As you may imagine, we none of us ate well that night. Mr Titfer assured us that he would send an aethergram to the Chief Constable of Modesty and Decorum as soon as the hotel was restored to the Nineteenth Century. Indeed, when that happy event occurred (at about a half past six the next morning, according to his forecast) we should all be welcome to board the train and depart for safer asteroids if we wished. But half past six seemed a long way off, and for the moment Starcross seemed suddenly to have become a lonely and dangerous place, very far removed from chief constables and railways and all the other comforts of our own era. Who poisoned Professor Ferny? we were all wondering, as we sniffed suspiciously at the soup the auto-waiters set before us. Who had transformed Sir Richard and Ulla into trees?
‘I cannot believe that it was any one of us,’ said Miss Beauregard at some point in the fish course. ‘There is no one here who looks like a murderer to me.’
‘Where is Mr Titfer?’ asked Mother, contemplating the empty seat at the head of the long dining table. ‘Does he not join his guests for dinner?’
‘Not usually,’ said Colonel Quivering. ‘He is busy in his office. Or in the boiler room …’ He frowned as he said this last part, as though the idea was one that he had stumbled upon, and it had surprised him to find it.
‘The boiler room?’ asked Mother.
‘Yes, yes, it is below the hotel; there is a door to it in the corridor near the kitchens. I believe it houses the gravity generators … I have never been down there, of course.’
‘Of course,’ said Mother. ‘I cannot imagine what a gentleman would find to do in a boiler room. That is why it surprises me to hear of Mr Titfer spending time down there. Surely he has automata to tend to his gravity generators and other such oily and bothersome bits of enginery?’ She removed a few bones from her salmon and laid them neatly on a side plate. ‘Does anyone know how Mr Titfer came by all the money to build this wonderful hotel?’ she asked innocently. ‘I have never heard the name of Titfer. All Titfer means to me is the Cockney slang, “T
it for Tat”, meaning “Hat”.’
‘Aha!’ cried Colonel Quivering, as if the word ‘hat’ had opened some floodgate in his mind. ‘Well, of course, Mortimer Titfer is the maker of most excellent hats!’
‘That’s how he came by all his money, I daresay,’ ventured Mr Spinnaker.
‘The finest top hats in Known Space,’ said Jack Havock, surprisingly, for he had been silent until now and anyway, I should not have thought him the sort of fellow who would care much about hats.
‘I own one of his hats!’ said Mr Spinnaker.

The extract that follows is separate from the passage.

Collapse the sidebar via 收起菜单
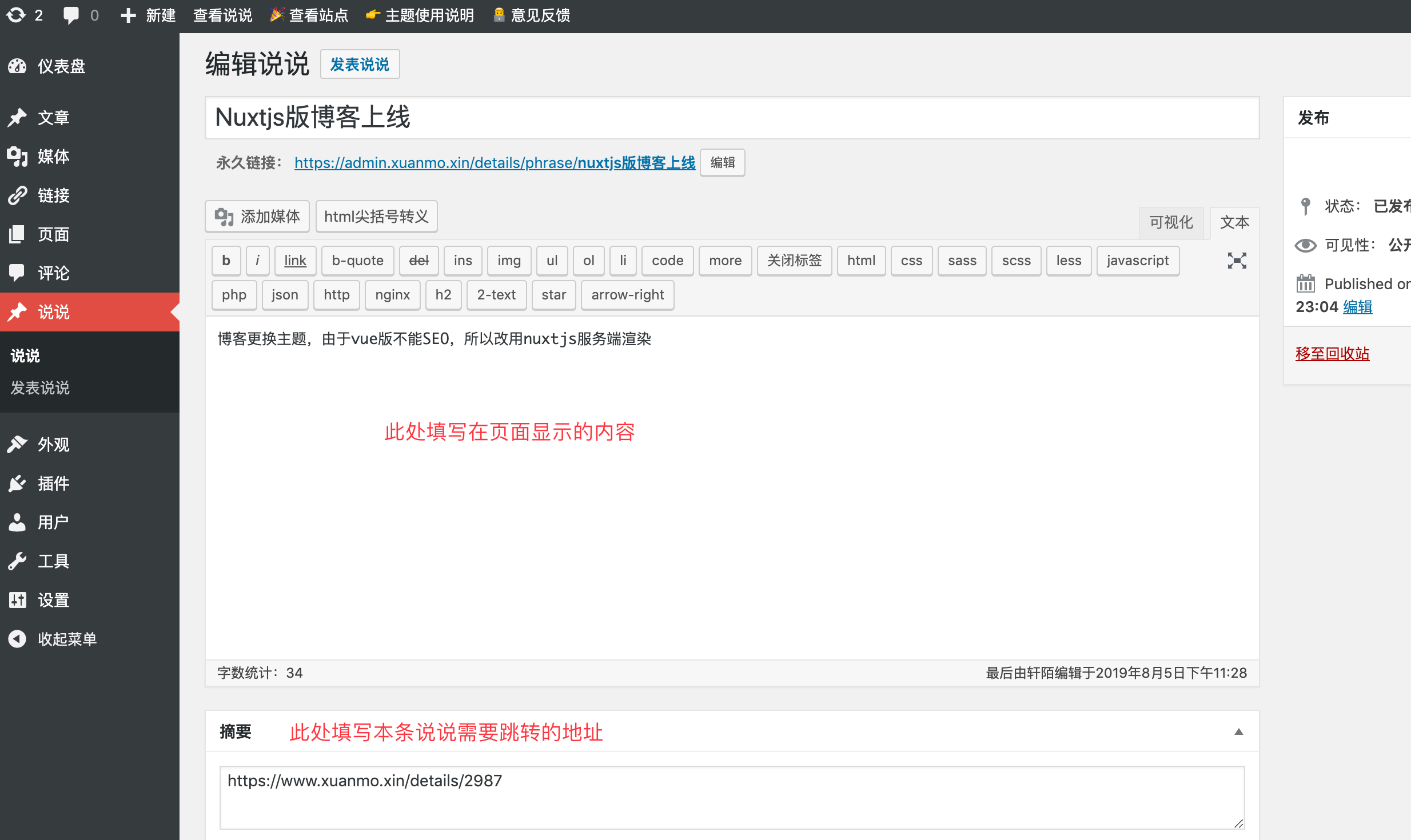Viewport: 1411px width, 840px height. click(x=67, y=639)
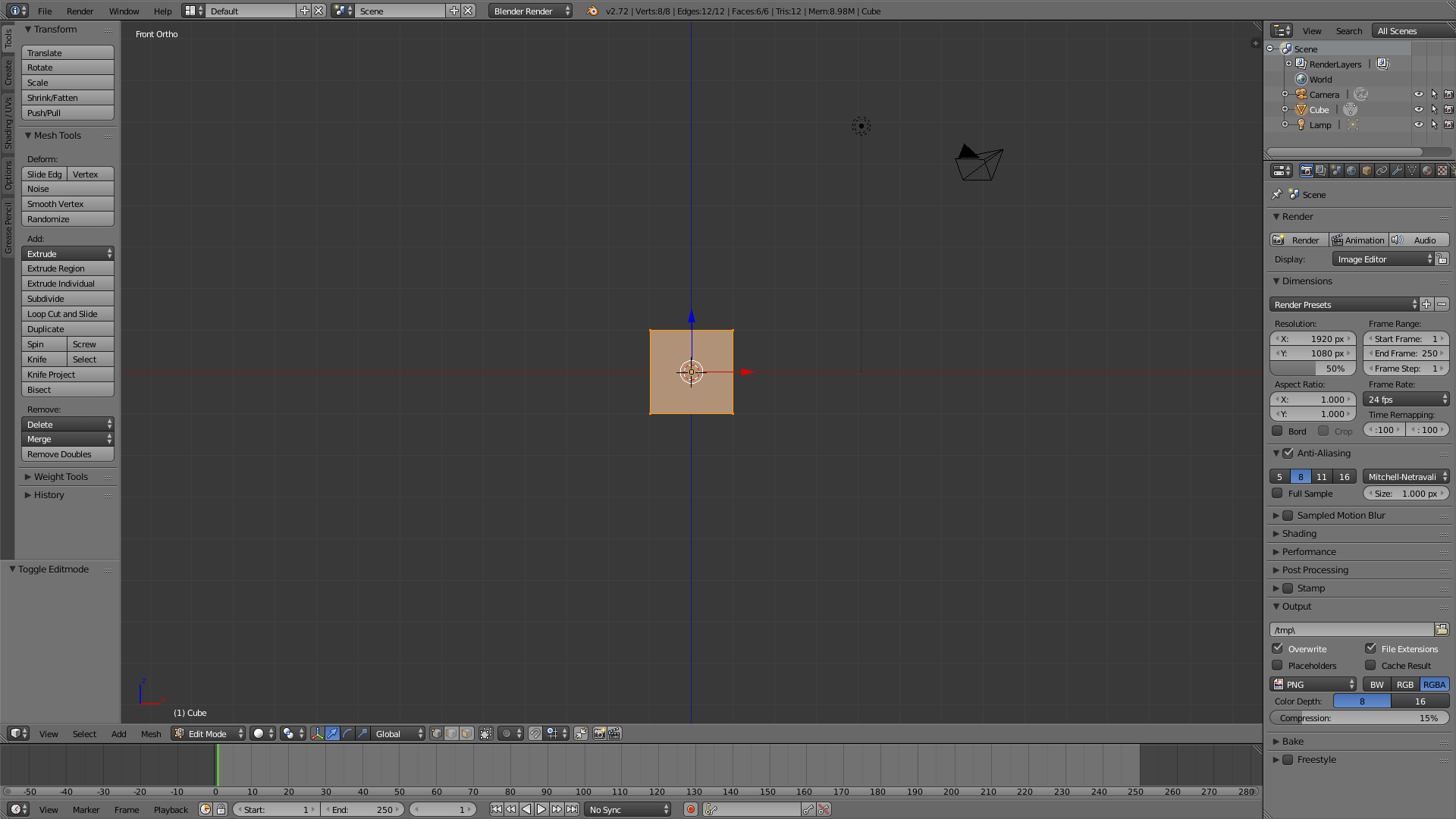The image size is (1456, 819).
Task: Open the Blender Render engine dropdown
Action: coord(530,11)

‘So do I!’ cried Colonel Quivering.
‘Every gentleman in the Solar System should own one of Titfer’s Toppers!’ declared Mrs Spinnaker.
‘Yes,’ said Mother, in the same light yet thoughtful way. ‘I recall seeing a large advertisement hoarding at Modesty, proclaiming their fine qualities. And yet, I am not sure that I recall ever hearing about Mr Titfer’s hats before we came here. How odd.’
Jack looked at her curiously. ‘Funny,’ he said. ‘I had a dream about hats last night … Or was it a dream?’ And he rubbed at his hair, with a most thoughtful expression.
Colonel Quivering said, ‘No doubt there is a fascinating debate to be had about fashions in gentlemen’s headgear, dear Mrs Mumby, but I would prefer to think about which of us attacked poor Ferny and turned the Burtons into trees. For despite what dear Miss Beauregard says, I believe it must have been one of us.’